The subject of anthropology and religion may go hand in hand in some science circles, but when approaching religion from a prospectus of science, some are likely to take a personal stance. If anthropology is the study of humanity and the nature based on sociology, and genetics, and religion is defined by a personal belief or a faith derived on that belief, than mixing the two subjects would be thought to be a simple task.
Anything that defines humanity, is in a sense a prime factor in the study of human nature, so religion would have to fit easily into this category; right? The problem with anthropological theories regarding religion is they’re mainly based upon various ideas or degrees on which social structures or cognitive effect has resulted from these beliefs. From a science perspective we are no more cognitive than animals, living for the means of survival. But on another level we are much more, seeking recognition, and acceptance, adapting to social circles to avoid being left out.
Many anthropological theories are indigenous to religion, because the raise a degree of question-ability to whether religion is just social standard or a real belief. This would mean that any study involving religion would have to have wide cross sections of varying religious beliefs and how they have impacted social climate change, opposed to how they affect the individual person as a whole. To be honest no particular form of anthropology or single entity separates anthropological explanations of religion, instead it examines humanism, evolutionism, and cross-cultural comparisons to create a working model.
Religion in anthropology acts as part of a mechanism which causes change, but it only accounts for religion as being a function within humanism, and explanations of its role are secular and naturalistic, in its varying role. Another stance or theory suggests that religion is only a product of human culture and not nature or faith, which would dispel the existence of any form of higher power.
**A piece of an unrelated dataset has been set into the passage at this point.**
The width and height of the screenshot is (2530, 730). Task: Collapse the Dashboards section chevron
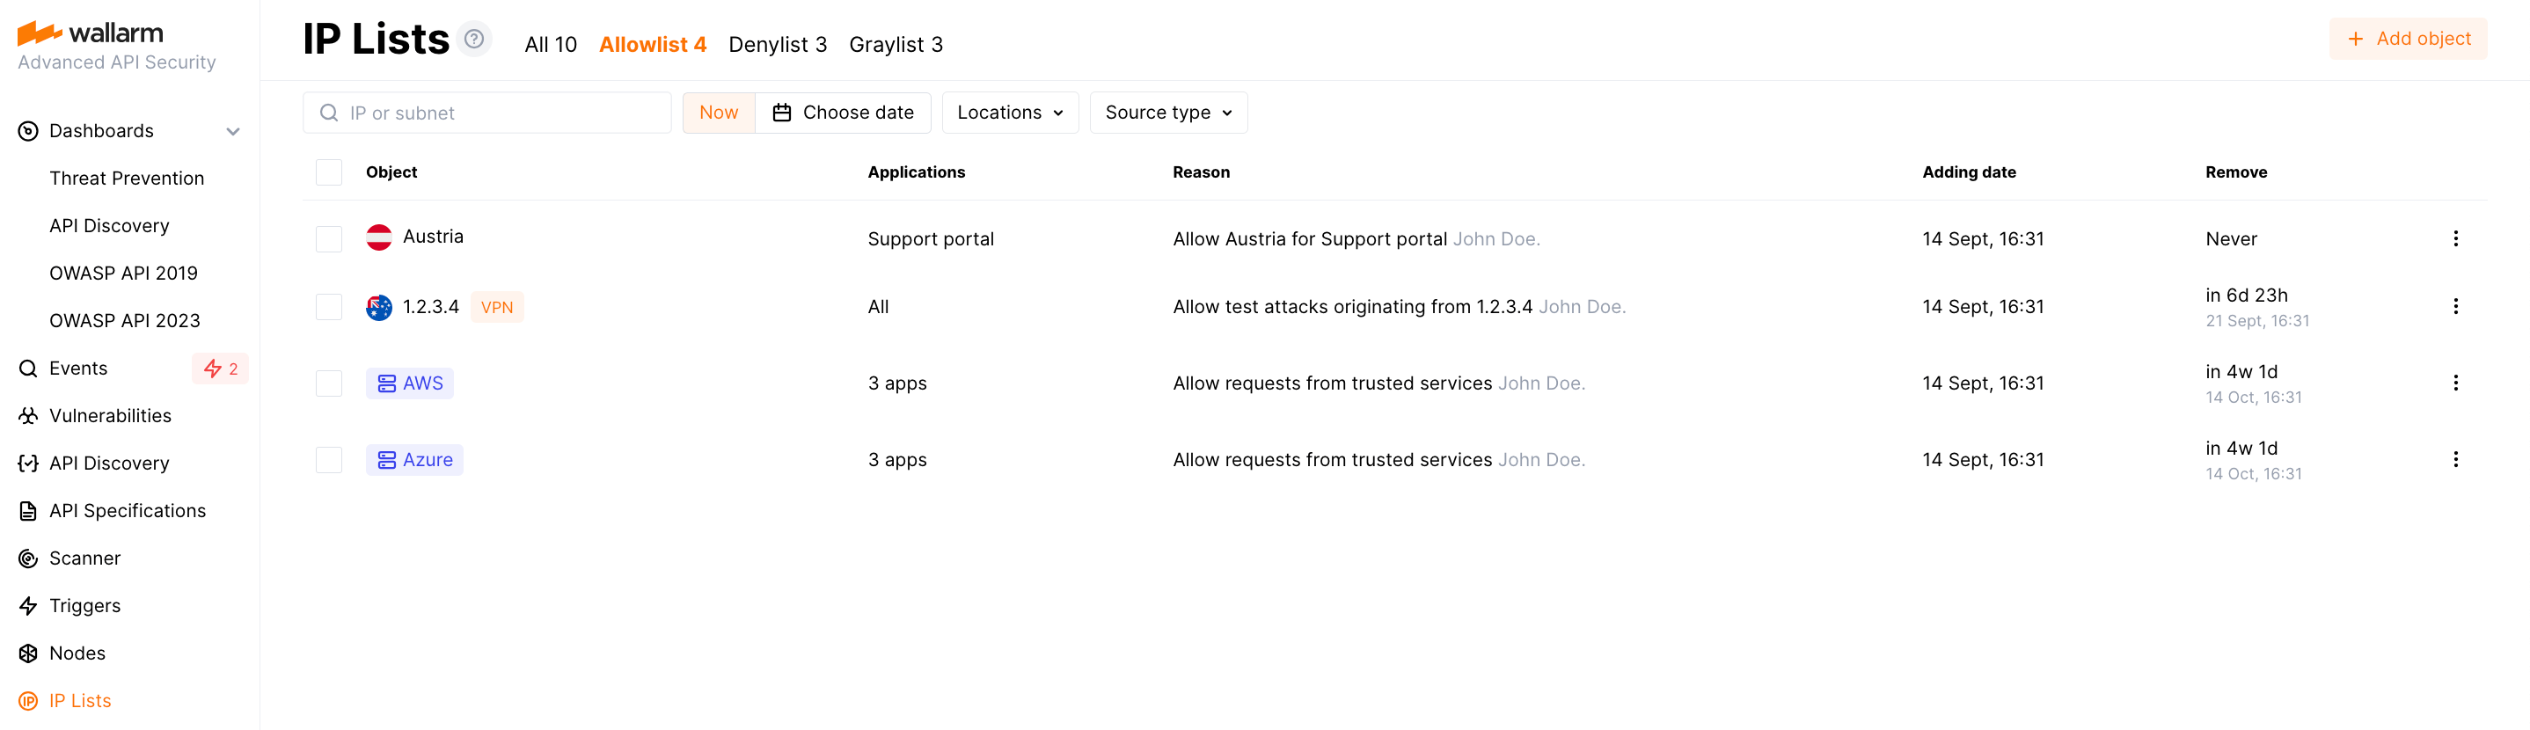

From a biological perspective we would have to understand how religion determines our growth based on the religion we follow. How does it affect mankind on a whole, and how has this exposure changed us throughout history. Genetically religion has barely any standard that has relation to culture or change in humans during the course of our history.
Physically religion has played a big role on how we have become organized units or social groupings based on our beliefs. How does religion physically impact our growth? Has religion had positive impacts helping us evolve, or has it been counter-productive forcing us to degrade due to varying degrees of discrimination and unwillingness to work as a unit instead of segregating into separate entities?
Medically we have no impact on our well being, although some will argue that this position is false, due to the impact on religion and medical miracles that can neither be disproved nor proved.
The subject of religion is a widely known sensitive or “hot-button” topic but with anthropology there is specific range of data to be compiled and examined to determine its impact on society and change in humanity. Some will argue that religion hinders our growth and archaic values have been hampering our evolution; while others will state the opposite. So this being said, religion has definitely impacted humanity on both a positive scale and a negative one, but in retrospect it also has varying degrees of change to society as a whole, instead of to individual or separate cultures. Too say Christians have evolved faster than, Catholics, or to say that Buddhists are less subject to medical illness would only be feasible if there was sufficient forensic, physical or other evidence to support this claim.
Honestly religion is a very delicate subject and it is approached very cautiously by anyone in the scientific community. Anthropology is a varying study that definitely crosses boarders when it comes to religion and how it impacts man-kind, but like anything else in life; you have to approach the topic with an open mind, because religion is not a simple subject with factoids or numbers, but instead it is one of faith and passion.